Begin at the line where "The width and" appears and reproduce exactly every line through the end of the data below, both included, skipping pictures.

---+---

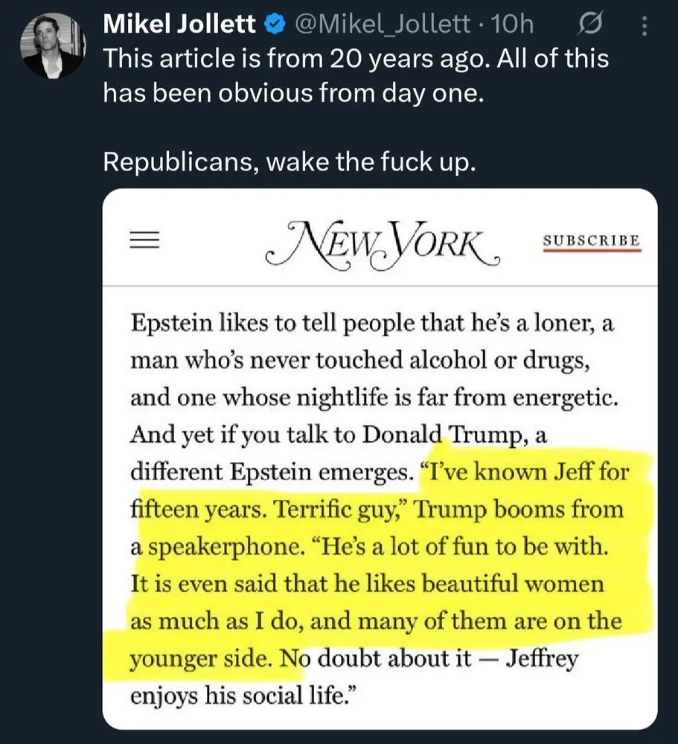Click the blue verified badge
Screen dimensions: 678x744
(x=275, y=25)
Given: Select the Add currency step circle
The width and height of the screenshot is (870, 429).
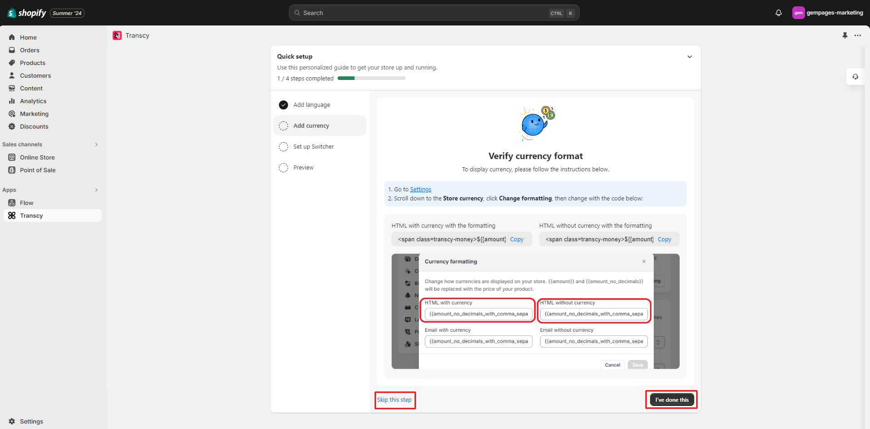Looking at the screenshot, I should click(x=283, y=126).
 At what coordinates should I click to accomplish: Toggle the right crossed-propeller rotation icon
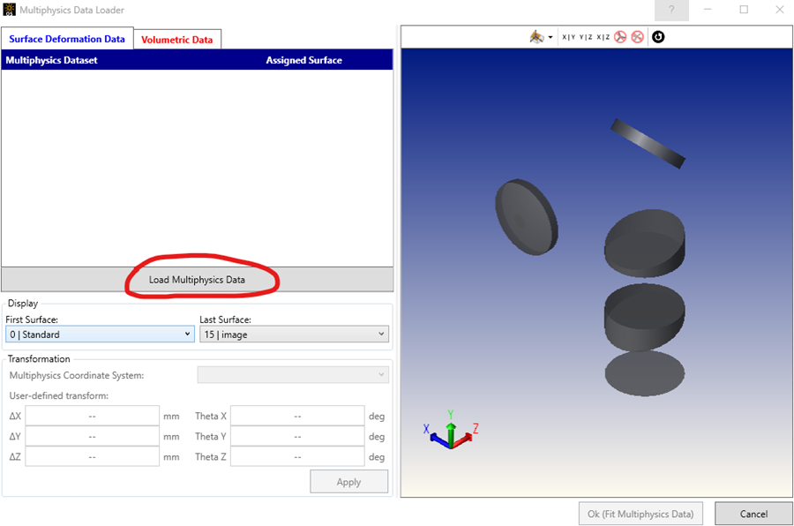click(x=638, y=37)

---+---

→ **TASK RESPONSE**:
The width and height of the screenshot is (870, 429).
Looking at the screenshot, I should click(x=283, y=126).
 At what coordinates should I click to accomplish: Toggle the right crossed-propeller rotation icon
click(x=638, y=37)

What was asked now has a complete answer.